Kepala BWS Kalimantan IV Samarinda, Andri Rahmanto Wibowo, mengatakan salah satu fokus penanganan adalah peninggian tanggul Sungai Karang Mumus, khususnya di Kelurahan Dadi Mulia.
“Kami menggarap program untuk peninggian tanggul di Sungai Karang Mumus, khususnya di Kelurahan Dadi Mulia. Insya Allah pada 2026 sudah ada anggarannya,” ujar Andri dikutip dari ANTARA, Minggu (14/12).
Menurut Andri, upaya fisik tersebut penting mengingat tingginya curah hujan serta pengaruh pasang surut air laut yang kerap memicu genangan di sejumlah titik vital ibu kota Kalimantan Timur.
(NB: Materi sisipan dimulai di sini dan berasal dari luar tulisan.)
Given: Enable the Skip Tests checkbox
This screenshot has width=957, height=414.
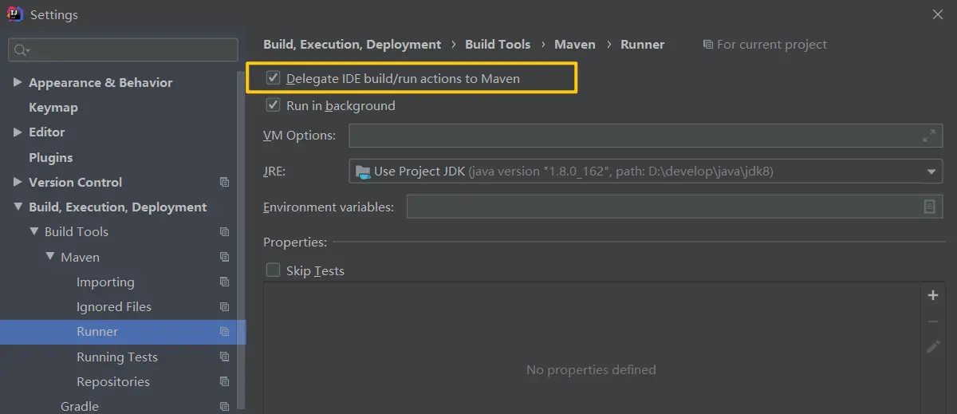Looking at the screenshot, I should pos(274,270).
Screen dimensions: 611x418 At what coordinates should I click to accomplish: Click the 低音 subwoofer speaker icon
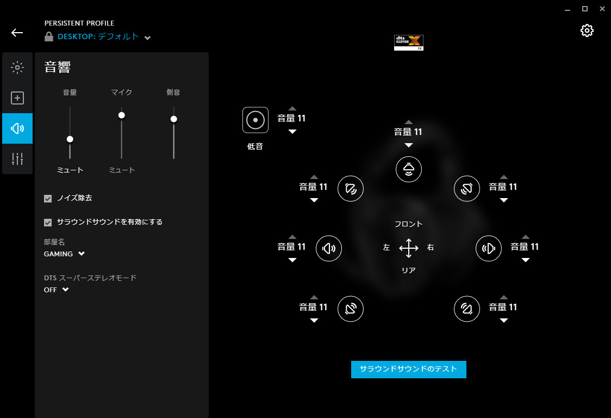pos(255,120)
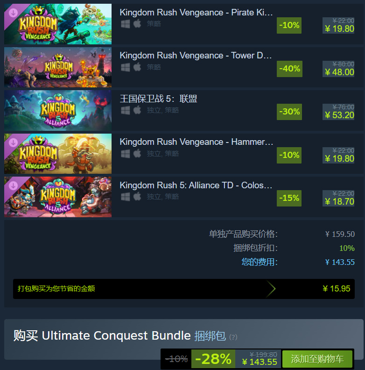365x370 pixels.
Task: Click Windows icon under Tower Defense entry
Action: (125, 67)
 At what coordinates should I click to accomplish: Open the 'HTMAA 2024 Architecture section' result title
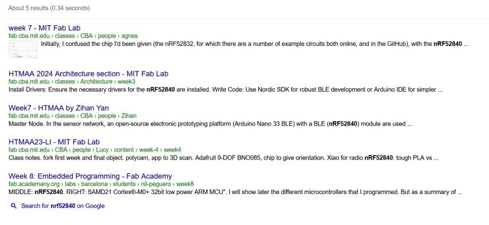(88, 74)
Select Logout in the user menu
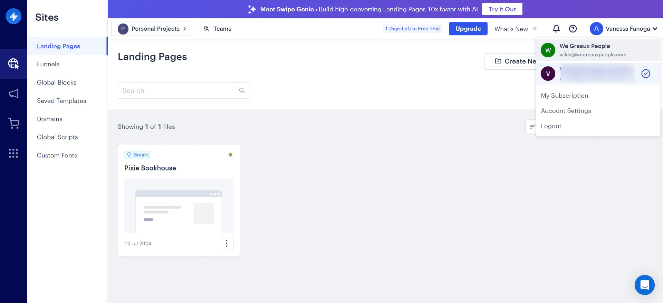663x303 pixels. coord(551,126)
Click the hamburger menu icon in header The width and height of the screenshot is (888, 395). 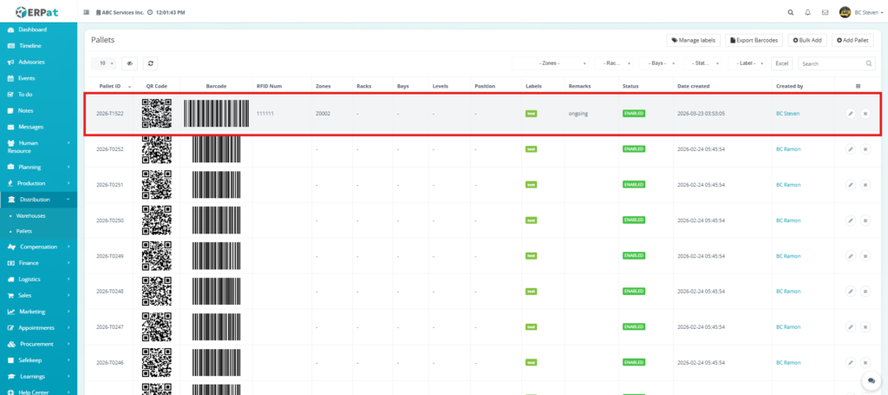pos(86,13)
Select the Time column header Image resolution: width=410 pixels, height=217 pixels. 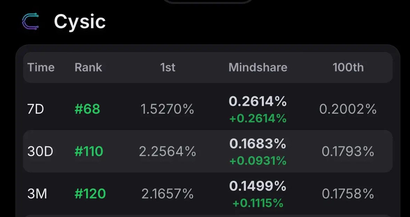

Selain peninggian tanggul, BWS juga memastikan penanganan banjir dilakukan secara menyeluruh, mulai dari pengerukan sedimen hingga penguatan tebing sungai. Langkah ini ditujukan untuk meningkatkan kapasitas tampung aliran air.
Di sisi lain, Dinas Pekerjaan Umum dan Penataan Ruang (PUPR) Kota Samarinda turut membangun sistem drainase secara masif di kawasan perkotaan sepanjang 2025.
Kepala Bidang Sumber Daya Air Dinas PUPR Samarinda, Darmadi, menyebut konektivitas antarsaluran drainase terus dibenahi agar aliran air hujan bisa langsung masuk ke sungai utama tanpa hambatan.
Pemerintah kota juga memprioritaskan pembangunan kolam-kolam retensi. Fungsinya menahan debit air berlebih sebelum dialirkan secara terkendali ke saluran pembuangan akhir.
Pengamat Hidro-Oseanografi, Idris Mandang, mengingatkan normalisasi sungai hanya menjadi solusi jangka pendek jika tidak dibarengi pembenahan lingkungan di kawasan hulu.
Ia menyoroti kondisi topografi Samarinda yang hampir sejajar dengan muka air laut. Situasi ini membuat kota sangat rentan terhadap fenomena backwater, yakni air balik ketika air laut pasang bertemu debit hujan tinggi.
Masalah lain datang dari laju sedimentasi yang mencapai jutaan ton per tahun akibat aktivitas di hulu sungai. Endapan ini mempercepat pendangkalan Sungai Mahakam beserta anak-anak sungainya.
Karena itu, sinergi lintas sektor antara pemerintah pusat, provinsi, dan kota dinilai krusial untuk membangun sistem tata air yang adaptif terhadap perubahan bentang alam.
Masyarakat juga diimbau mendukung upaya teknis pemerintah dengan menjaga kebersihan drainase serta tidak mendirikan bangunan di bantaran sungai yang menghambat aliran air dan akses alat berat.